If we assume that there is a linear elastic incremental relationship²⁷ between the shear force and shear displacement of the soil around the anchor piers, then

$$ 2\left( {L_{m} + D_{e} } \right)\tau = G_{s} S $$

(7)

where \(G_{s}\) is the shear modulus between the anchor piers and soil interfaces, the physical meaning of which is that the shear force is produced by unit shear displacement on the unit section length of the equivalent anchor piers. After differentiating Eq. (6) and solving Eqs. (5) and (7) simultaneously, we can obtain the second-order differential equation of load transfer of the anchor piers.

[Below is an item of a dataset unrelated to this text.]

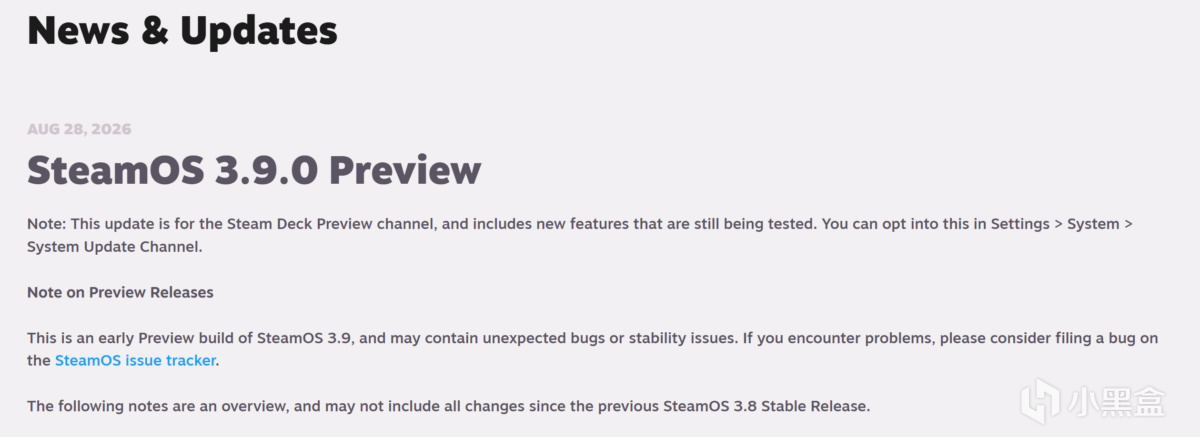The height and width of the screenshot is (437, 1200).
Task: Click the version number 3.9.0 in the headline
Action: coord(266,171)
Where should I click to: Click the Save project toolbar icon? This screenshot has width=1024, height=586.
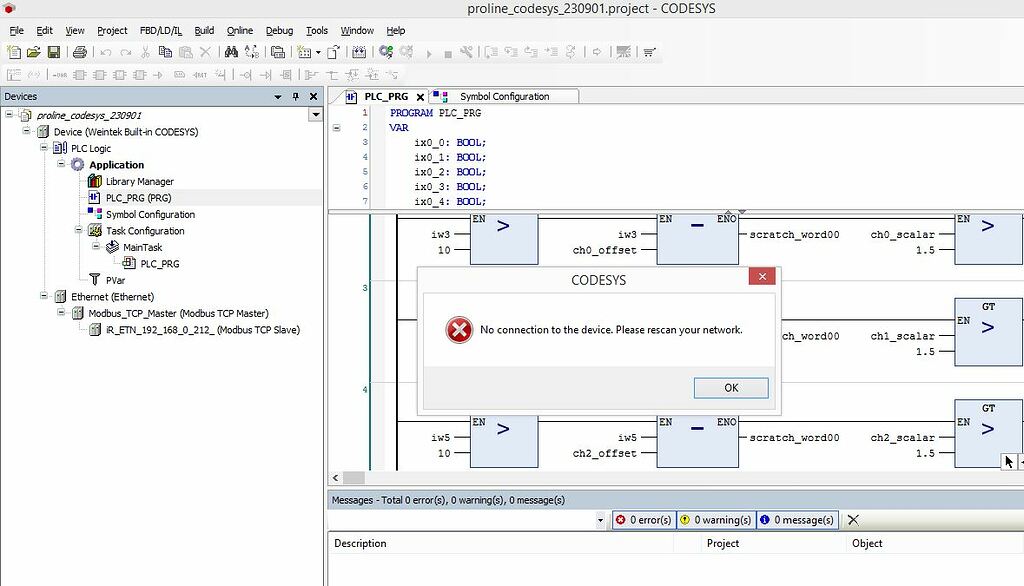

$$ \frac{{\partial^{2} S}}{{\partial x^{2} }} - \frac{{G_{s} S}}{{D_{e} L_{m} E_{e} }} = 0 $$

(8)

Let \(G_{s} a = \sqrt {G_{s} /D_{e} L_{m} E_{e} }\), the general solution of the equation above is:

$$ S\left( x \right) = C_{1} exp\left( {ax} \right) + C_{2} exp\left( { - ax} \right) $$

(9)

Substituting the boundary conditions of \(\left( {\frac{\partial S}{{\partial x}}} \right)_{x = 0} = - \frac{T}{{D_{e} L_{m} E_{e} }}\) and \(\left( {\frac{\partial S}{{\partial x}}} \right)_{H = 0} = 0\), the relative shear displacement of the anchor piers is obtained.

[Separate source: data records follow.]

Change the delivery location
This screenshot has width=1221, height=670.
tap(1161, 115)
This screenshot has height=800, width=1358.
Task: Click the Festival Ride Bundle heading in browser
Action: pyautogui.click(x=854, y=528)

$$ S\left( x \right) = \frac{{T\left[ {exp\left( a \right) + exp\left( {2aH - ax} \right)} \right]}}{{aD_{e} L_{m} E_{e} \left[ {exp\left( {2aH} \right) - 1} \right]}} $$

(10)

Substituting \(x = 0\) and \(x = H\) into the equation above, we can obtain the relative shear displacement of the top and bottom of the anchor piers:

$$ \begin{aligned} & S\left( 0 \right) = \frac{T}{{aD_{e} L_{m} E_{e} }} \cdot \frac{{exp\left( {2aH} \right) + 1}}{{exp\left( {2aH} \right) - 1}} \\ & S\left( H \right) = \frac{T}{{aD_{e} L_{m} E_{e} }} \cdot \frac{{2exp\left( {aH} \right)}}{{exp\left( {2aH} \right) - 1}} \\ \end{aligned} $$

(11)

According to the continuity of the soil, we know that \(S\left( H \right)\) is the relative shear displacement between the anchor piers and the surrounding soil \(S_{2}\), that is, \(S\left( H \right) = \left( {S_{2} } \right)\).

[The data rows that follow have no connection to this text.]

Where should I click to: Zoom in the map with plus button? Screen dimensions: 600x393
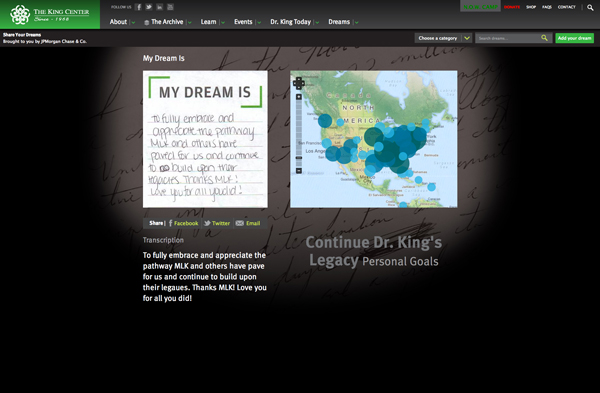click(299, 97)
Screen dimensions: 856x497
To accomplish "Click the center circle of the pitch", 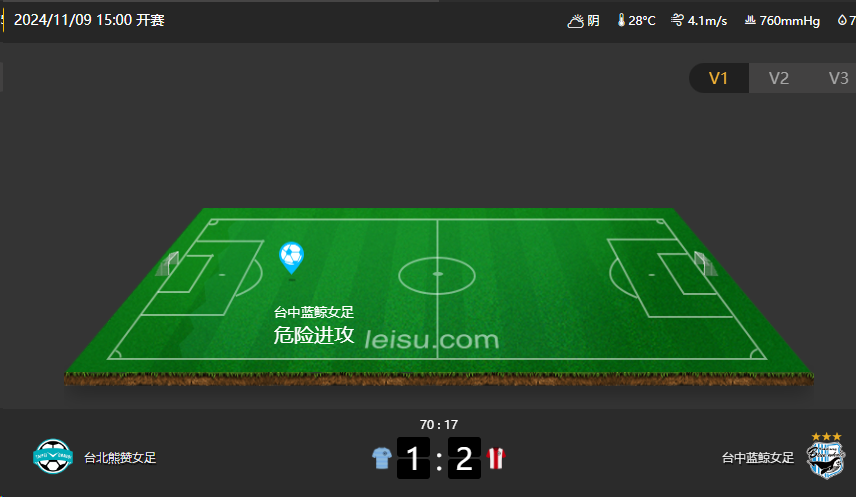I will [437, 275].
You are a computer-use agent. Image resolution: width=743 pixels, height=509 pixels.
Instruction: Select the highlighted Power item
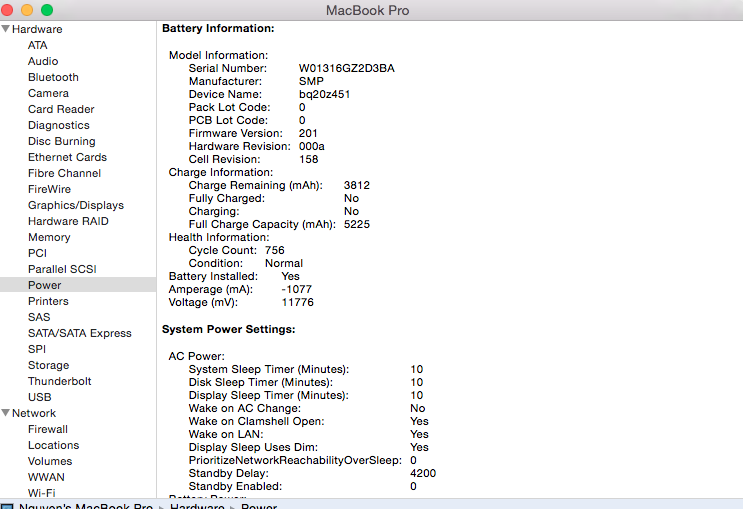(x=44, y=285)
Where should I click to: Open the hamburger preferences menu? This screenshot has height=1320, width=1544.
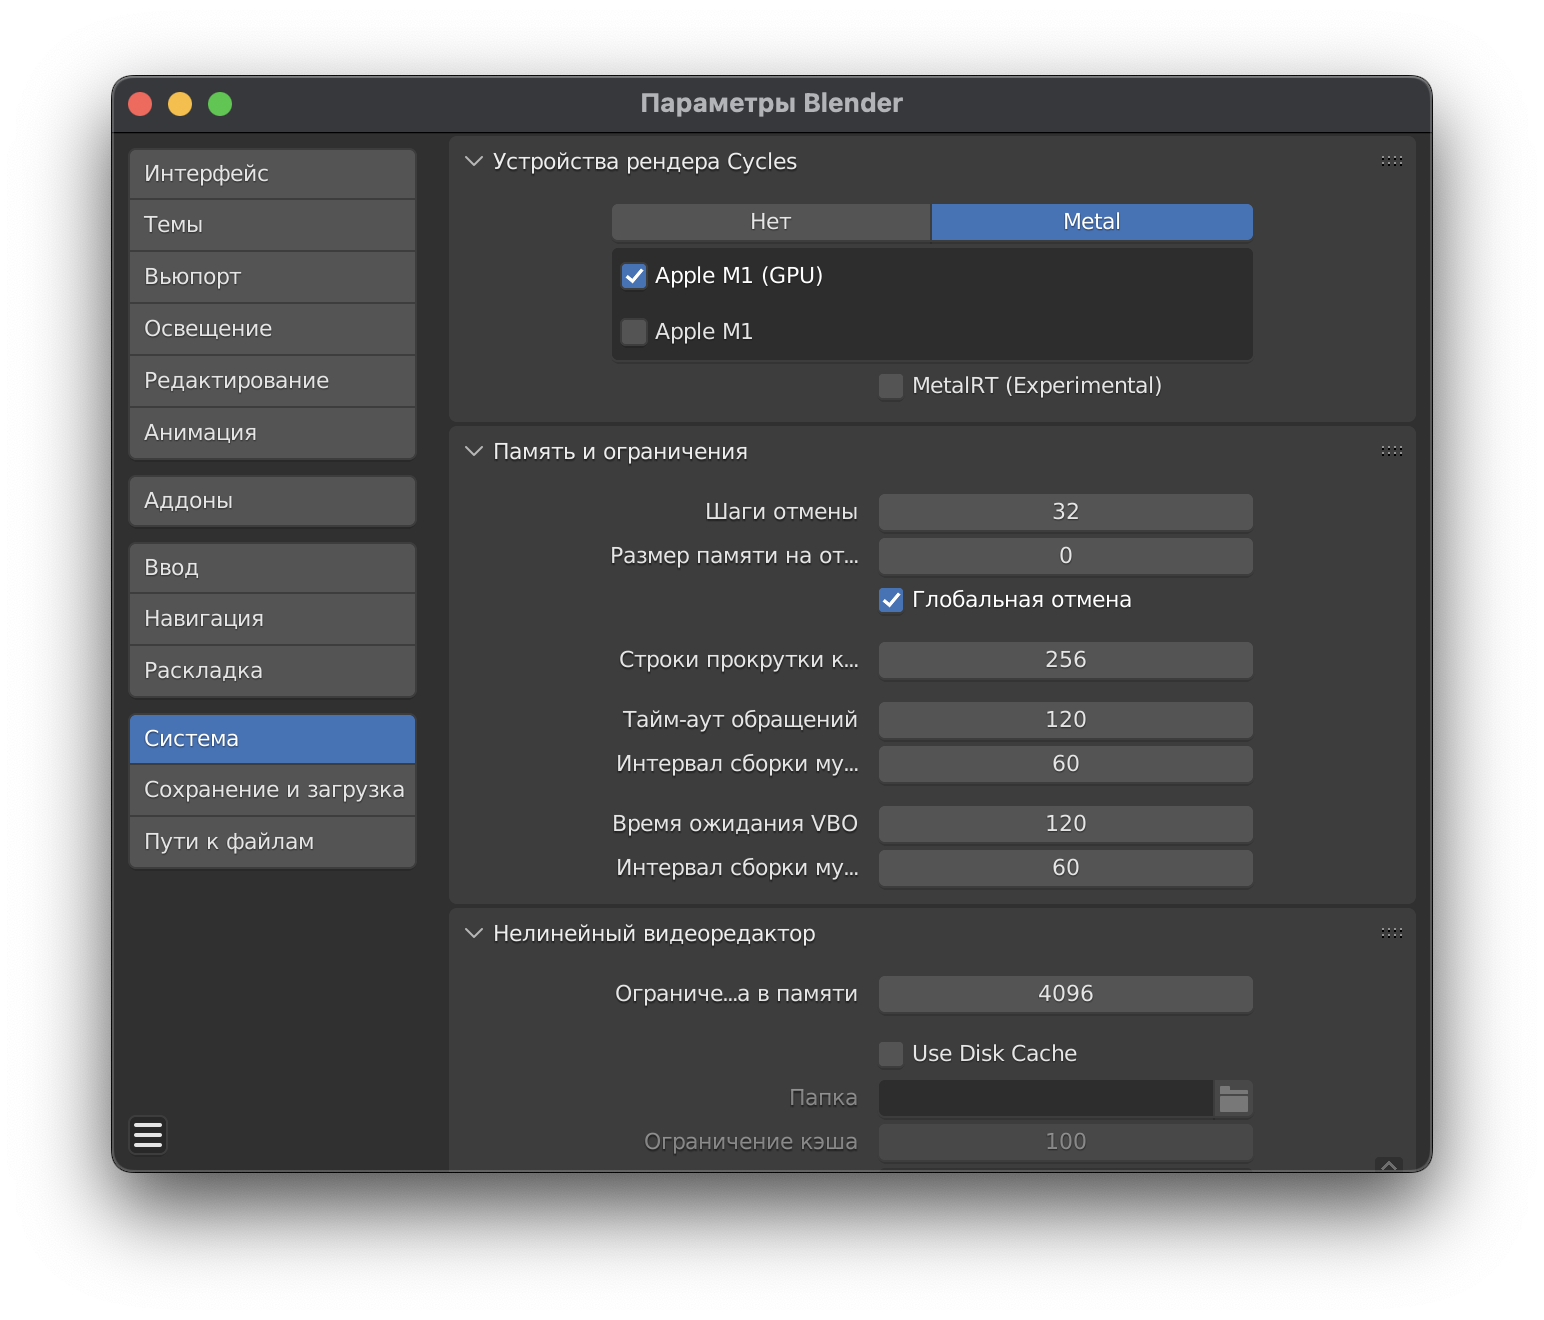click(x=148, y=1135)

Calculation of the compression performance of the soil on the front of anchor piers based on semi-infinite body theory

When the anchor piers are deeply buried in the stable region, we can assume that the force of the soil around its front satisfies the condition for the distributed pressure in the finite area on a semi-infinite boundary plane. The lengths of the equivalent rectangle are \(D_{e}\) and \(L_{m}\), and there is uniform pressure with a degree of 1 on this equivalent area.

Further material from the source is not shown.